When it comes to innovation, Etihad Airways likes to do it differently.
In May, the airline decided to create a sort of hotel in the sky by revamping the upper deck of the world's biggest passenger plane – the Airbus A380. Now it has decided to match that by refurbishing staff uniforms.
Inspired by the glamour and mystique of the 1950s, the Italian haute couture designer Ettore Bilotta has reinvented the Etihad cabin crew look. Elegant berets, print scarves and pencil skirts; the new designs scream stylishness and they look more like fashion statements than uniform.
Here, Mr Bilotta talks about his latest designs and his source of inspiration.
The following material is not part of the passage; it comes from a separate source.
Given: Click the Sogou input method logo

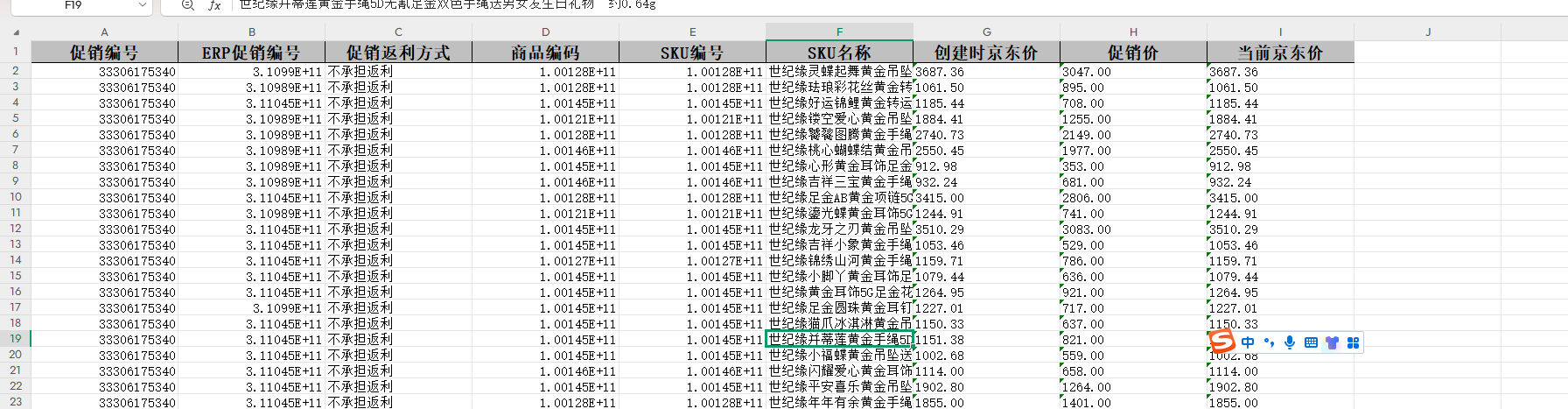Looking at the screenshot, I should (1222, 342).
How did the idea of changing the cabin crew outfit came about?
When Etihad was launched in 2003, they asked me to design their uniform. Since those years, the design was considered very elegant and won some awards. From the beginning, were inspired to design a semi-oriental style that is a mix between oriental and modern design. Then, after Etihad decided to change its image to celebrate the company's 10-year anniversary, they tasked me to design the uniform. Again the spirit of glamour and elegance was emphasised.
Was there any specific concept that the cabin crew outfit had to convey?
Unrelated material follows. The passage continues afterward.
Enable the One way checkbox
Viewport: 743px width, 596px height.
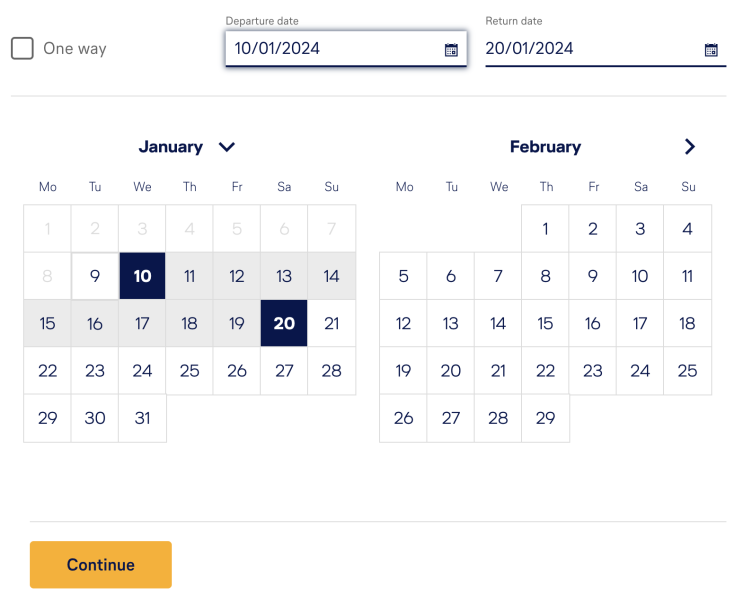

The very important concept of the new uniform was inspiration. It was important that the new uniform is not too rigid or so typical. It was important to create a uniform with style, or something that appears to be not a uniform but a dress. This was the challenge and the ideas with the new uniform. In fact, you don’t see any logo, except on the hat. You don’t see it otherwise on the outfit.
It was also important that the uniform would suit people from different cultures, since Etihad’s crew members come from different countries. It had to suit everybody.
Where did you get your ideas and inspiration from?
The general inspiration came from the 1950s and its movie stars. The inspiration for the women's outfit was the American actress Lauren Bacall. For the men, it was inspired by Clark Gable of Gone With The Wind fame. However, the print in the scarf was inspired by ideas from the 1970s. It was a combination of the idea of beauty of the Fifties and some inspiration of textile from the Seventies – same with the coat.
How many sketches did you make?
I created many designs for different figures such as the cabin manager – both male and female – the butler and the food and beverage manager. We designed over 300 sketches. We had to present many sketches until we arrived at the final ones. There were one or two selected by the company. The colours also played another factor, as they had to have the internal colours of the new aircraft.
What was the greatest challenge that you faced this time?
The greatest challenge was creativity. We had to combine the style, the elegance, the glamour along with elements of the practical needs of the staff that work in the airline. It had to be comfortable. Also, females in the in-flight crew were not allowed to wear trousers, because the element of femininity had to be emphasised. It was only allowed for ground staff.
Were there any interesting ideas that you had to discard?
We had so many ideas that we had to let go of and so many designs to come up with. It was hard to arrive at a final one that was agreed upon.
Are the Etihad uniform design briefs the only ones you have undertaken?
Before Etihad I didn’t design uniforms for other companies in the corporate sphere. I am a designer of haute couture, so Etihad was the first airline for us to design the uniform for in 2003 and in 2014.